Please copy the part of the data below that opens with the line containing "Task: Re-enable the" and closes with the line containing "(x=17, y=197)", both lines included, without changing a character.

•••••

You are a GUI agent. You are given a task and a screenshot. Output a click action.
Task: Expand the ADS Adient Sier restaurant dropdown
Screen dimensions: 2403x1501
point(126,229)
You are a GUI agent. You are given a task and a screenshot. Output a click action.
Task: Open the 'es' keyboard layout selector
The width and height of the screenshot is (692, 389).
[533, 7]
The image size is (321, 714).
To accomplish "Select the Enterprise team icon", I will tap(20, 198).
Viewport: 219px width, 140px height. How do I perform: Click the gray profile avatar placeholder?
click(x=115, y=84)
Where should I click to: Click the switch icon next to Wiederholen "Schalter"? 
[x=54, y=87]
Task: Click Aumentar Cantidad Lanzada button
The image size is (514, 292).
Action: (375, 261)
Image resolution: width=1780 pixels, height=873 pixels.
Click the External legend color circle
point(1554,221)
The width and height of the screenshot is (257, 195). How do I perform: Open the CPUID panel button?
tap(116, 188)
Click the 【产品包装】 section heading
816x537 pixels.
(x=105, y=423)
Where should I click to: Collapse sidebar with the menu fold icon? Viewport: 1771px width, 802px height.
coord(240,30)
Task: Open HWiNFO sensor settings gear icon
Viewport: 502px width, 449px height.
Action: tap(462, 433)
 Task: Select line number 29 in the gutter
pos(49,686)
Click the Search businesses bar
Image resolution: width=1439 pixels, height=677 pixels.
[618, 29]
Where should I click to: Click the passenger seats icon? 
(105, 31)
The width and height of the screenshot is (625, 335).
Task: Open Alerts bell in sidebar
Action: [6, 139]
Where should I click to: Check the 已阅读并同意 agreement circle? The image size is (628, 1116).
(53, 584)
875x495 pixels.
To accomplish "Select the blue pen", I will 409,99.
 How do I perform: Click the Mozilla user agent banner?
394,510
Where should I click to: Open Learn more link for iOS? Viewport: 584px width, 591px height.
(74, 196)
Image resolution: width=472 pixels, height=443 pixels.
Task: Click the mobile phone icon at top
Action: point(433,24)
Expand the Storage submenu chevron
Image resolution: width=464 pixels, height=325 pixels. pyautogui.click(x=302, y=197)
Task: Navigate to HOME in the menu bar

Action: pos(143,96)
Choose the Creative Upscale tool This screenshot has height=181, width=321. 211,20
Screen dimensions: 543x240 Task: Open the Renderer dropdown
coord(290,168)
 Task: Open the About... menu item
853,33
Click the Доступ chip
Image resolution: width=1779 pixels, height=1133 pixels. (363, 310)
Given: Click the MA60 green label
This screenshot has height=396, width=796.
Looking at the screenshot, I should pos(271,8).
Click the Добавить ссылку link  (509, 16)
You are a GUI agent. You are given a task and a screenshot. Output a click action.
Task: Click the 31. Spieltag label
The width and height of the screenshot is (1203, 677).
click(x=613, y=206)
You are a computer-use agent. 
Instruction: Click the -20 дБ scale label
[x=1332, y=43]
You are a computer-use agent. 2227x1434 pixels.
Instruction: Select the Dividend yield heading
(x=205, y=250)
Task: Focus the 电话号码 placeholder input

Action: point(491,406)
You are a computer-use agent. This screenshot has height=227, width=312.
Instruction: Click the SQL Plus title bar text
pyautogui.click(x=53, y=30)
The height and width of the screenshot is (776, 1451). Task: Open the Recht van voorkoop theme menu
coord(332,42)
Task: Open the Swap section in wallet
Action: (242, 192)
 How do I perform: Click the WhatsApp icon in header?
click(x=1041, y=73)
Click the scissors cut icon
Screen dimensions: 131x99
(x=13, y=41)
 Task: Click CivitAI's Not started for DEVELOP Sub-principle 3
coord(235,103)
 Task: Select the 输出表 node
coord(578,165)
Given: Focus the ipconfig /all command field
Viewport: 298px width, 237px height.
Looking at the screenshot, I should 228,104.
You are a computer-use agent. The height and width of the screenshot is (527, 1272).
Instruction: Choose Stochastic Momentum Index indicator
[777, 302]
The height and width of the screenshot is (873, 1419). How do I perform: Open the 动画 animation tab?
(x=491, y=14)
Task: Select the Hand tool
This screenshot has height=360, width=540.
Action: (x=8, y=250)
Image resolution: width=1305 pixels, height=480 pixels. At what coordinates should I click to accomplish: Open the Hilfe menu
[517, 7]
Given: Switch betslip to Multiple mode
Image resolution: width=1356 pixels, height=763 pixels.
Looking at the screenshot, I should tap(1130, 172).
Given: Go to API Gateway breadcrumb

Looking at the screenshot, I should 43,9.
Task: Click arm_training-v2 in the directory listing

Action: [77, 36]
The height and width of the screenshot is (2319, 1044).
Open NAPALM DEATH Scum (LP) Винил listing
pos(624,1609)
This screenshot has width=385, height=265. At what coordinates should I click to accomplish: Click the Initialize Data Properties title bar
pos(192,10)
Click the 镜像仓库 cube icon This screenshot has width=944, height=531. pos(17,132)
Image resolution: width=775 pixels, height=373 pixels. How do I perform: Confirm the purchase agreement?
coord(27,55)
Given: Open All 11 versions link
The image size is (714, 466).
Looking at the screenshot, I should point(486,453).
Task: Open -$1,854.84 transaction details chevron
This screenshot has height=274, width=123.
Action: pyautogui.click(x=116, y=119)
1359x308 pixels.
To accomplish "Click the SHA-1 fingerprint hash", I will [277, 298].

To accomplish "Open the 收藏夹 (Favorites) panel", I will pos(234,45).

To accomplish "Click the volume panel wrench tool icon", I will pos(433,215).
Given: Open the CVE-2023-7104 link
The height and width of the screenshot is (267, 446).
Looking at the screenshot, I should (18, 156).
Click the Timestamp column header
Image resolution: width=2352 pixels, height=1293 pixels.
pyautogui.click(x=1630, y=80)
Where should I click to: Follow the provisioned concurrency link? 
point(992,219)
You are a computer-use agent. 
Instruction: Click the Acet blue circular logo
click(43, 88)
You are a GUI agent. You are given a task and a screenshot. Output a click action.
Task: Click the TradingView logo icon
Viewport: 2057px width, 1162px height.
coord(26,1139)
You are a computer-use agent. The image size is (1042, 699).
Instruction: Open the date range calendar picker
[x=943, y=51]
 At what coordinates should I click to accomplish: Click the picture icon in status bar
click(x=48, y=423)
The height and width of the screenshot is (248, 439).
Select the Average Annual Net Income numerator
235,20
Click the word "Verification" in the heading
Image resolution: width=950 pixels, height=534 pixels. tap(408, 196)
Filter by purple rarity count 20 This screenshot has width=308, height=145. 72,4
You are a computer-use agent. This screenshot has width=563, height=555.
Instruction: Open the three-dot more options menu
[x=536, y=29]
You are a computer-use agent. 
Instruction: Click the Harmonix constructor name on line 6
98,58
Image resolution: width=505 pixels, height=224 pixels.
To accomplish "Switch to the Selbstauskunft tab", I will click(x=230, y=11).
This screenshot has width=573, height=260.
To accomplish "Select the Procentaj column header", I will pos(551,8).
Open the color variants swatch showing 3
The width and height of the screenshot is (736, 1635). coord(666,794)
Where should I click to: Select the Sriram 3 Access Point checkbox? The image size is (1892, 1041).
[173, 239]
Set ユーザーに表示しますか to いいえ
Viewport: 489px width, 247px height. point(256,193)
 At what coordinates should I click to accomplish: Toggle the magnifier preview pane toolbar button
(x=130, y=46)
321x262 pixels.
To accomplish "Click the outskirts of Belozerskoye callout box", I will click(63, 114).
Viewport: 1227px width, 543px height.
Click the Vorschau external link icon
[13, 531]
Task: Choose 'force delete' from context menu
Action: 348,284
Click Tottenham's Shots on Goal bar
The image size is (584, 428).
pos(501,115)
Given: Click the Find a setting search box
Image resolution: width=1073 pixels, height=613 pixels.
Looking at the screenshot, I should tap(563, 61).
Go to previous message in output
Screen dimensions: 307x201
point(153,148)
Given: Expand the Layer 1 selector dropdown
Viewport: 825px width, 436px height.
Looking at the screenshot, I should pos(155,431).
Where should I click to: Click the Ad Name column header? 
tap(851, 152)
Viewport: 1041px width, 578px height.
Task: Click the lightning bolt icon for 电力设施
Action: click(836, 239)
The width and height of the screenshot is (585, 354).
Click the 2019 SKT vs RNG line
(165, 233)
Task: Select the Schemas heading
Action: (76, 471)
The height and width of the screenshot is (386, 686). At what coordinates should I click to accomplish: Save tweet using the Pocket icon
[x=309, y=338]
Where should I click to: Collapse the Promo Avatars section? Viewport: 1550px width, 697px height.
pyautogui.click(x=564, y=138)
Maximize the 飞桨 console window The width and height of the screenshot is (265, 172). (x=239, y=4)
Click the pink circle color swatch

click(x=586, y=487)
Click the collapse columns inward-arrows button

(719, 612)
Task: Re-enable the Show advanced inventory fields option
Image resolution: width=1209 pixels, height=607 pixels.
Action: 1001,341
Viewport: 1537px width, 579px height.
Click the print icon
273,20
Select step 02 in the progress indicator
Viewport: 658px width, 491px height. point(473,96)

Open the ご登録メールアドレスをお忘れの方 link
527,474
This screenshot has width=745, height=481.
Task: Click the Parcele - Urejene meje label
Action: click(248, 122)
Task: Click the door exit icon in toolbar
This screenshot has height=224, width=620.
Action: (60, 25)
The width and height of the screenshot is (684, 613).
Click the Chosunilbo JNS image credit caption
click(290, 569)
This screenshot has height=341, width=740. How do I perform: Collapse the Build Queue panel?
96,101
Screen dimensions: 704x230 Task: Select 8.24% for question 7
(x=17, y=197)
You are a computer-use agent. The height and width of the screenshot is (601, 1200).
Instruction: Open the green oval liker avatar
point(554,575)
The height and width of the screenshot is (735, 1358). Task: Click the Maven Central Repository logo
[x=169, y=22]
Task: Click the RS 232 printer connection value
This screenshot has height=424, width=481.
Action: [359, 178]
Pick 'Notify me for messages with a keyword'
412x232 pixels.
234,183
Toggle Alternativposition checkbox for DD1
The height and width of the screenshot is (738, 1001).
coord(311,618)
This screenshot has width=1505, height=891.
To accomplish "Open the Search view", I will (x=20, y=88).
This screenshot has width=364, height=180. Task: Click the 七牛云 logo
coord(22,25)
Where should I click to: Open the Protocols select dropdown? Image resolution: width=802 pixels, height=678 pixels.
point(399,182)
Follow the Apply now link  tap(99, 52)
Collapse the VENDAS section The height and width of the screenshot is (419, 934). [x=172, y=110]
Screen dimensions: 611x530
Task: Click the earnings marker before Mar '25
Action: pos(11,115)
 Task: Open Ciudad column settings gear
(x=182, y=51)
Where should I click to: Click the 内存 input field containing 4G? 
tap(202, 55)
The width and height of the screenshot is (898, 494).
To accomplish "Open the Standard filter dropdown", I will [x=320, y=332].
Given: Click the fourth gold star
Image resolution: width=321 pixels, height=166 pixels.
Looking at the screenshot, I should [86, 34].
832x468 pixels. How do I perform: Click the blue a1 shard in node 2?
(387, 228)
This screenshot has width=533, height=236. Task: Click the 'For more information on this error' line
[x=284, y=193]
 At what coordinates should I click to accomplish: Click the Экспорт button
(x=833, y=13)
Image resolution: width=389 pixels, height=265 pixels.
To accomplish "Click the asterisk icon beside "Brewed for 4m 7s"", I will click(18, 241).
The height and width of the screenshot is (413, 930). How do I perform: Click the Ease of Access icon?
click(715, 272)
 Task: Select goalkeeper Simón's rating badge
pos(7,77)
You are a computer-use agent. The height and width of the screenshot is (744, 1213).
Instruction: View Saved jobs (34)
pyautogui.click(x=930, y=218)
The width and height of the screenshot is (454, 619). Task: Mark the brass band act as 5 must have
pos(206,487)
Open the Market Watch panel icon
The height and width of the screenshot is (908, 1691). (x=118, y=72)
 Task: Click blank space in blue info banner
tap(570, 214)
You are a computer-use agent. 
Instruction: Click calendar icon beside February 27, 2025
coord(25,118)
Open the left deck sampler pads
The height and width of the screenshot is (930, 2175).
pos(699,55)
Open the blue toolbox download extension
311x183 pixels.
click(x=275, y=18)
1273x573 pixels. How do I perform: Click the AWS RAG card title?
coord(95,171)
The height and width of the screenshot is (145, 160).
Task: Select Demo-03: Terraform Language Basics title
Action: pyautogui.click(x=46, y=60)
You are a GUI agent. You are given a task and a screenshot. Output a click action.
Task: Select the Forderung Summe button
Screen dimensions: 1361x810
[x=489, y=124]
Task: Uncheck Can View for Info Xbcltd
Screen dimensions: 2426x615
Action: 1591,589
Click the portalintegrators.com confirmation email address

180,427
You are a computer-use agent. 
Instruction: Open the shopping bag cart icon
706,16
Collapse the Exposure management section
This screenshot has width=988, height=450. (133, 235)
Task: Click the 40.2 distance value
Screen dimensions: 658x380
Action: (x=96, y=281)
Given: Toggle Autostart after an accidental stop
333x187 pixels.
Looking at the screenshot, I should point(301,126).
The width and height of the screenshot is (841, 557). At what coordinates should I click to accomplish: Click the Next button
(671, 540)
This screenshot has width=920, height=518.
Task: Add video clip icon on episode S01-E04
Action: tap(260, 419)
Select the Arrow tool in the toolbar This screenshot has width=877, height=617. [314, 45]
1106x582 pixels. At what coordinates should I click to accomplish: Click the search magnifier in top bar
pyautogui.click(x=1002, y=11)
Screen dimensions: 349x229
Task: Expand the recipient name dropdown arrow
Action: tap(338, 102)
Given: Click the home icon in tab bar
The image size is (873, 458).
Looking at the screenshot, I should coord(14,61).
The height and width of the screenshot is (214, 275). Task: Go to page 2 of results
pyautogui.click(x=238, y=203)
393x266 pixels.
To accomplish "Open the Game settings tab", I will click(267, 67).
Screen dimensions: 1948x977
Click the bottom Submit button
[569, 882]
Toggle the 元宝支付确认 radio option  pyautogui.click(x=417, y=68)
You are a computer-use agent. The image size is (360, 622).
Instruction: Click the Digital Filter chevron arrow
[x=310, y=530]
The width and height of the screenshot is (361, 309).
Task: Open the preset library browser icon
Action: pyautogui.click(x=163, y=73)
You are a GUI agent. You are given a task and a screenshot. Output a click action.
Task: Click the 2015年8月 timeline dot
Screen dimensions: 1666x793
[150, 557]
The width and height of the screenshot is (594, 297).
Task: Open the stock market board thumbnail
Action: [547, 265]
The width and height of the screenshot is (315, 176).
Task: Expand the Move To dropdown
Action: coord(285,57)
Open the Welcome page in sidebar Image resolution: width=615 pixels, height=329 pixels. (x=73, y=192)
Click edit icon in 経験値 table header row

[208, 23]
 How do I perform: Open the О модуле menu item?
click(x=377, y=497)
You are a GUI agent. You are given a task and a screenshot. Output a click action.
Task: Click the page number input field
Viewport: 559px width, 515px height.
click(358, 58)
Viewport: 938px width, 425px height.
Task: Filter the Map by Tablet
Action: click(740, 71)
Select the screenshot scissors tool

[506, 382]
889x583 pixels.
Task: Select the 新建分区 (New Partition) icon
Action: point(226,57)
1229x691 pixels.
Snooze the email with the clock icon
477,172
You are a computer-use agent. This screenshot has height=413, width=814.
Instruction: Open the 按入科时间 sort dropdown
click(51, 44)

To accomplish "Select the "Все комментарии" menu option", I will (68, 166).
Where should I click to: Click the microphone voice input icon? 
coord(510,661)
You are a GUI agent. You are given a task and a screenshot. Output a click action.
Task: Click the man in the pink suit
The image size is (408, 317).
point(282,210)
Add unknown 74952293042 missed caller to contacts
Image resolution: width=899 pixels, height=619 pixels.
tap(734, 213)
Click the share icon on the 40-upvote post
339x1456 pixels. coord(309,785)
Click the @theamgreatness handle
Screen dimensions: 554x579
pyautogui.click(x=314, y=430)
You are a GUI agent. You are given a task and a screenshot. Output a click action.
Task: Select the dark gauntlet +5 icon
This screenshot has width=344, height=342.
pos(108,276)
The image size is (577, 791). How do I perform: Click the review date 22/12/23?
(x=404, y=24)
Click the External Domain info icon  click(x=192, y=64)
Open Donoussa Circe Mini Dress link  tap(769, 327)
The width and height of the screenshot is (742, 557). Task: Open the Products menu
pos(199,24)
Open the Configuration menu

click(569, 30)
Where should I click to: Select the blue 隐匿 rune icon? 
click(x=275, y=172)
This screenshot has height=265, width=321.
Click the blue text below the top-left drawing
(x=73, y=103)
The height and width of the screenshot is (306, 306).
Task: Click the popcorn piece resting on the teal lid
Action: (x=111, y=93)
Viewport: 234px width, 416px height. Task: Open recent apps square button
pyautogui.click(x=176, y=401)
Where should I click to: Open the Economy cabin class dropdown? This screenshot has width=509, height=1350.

•••••

* OUTPUT:
Task: Re-enable the Show advanced inventory fields option
Image resolution: width=1209 pixels, height=607 pixels.
Action: 1001,341
Viewport: 1537px width, 579px height.
Click the print icon
273,20
Select step 02 in the progress indicator
Viewport: 658px width, 491px height. point(473,96)

Open the ご登録メールアドレスをお忘れの方 link
527,474
This screenshot has width=745, height=481.
Task: Click the Parcele - Urejene meje label
Action: click(248, 122)
Task: Click the door exit icon in toolbar
This screenshot has height=224, width=620.
Action: (60, 25)
The width and height of the screenshot is (684, 613).
Click the Chosunilbo JNS image credit caption
click(290, 569)
This screenshot has height=341, width=740. How do I perform: Collapse the Build Queue panel?
96,101
Screen dimensions: 704x230 Task: Select 8.24% for question 7
(x=17, y=197)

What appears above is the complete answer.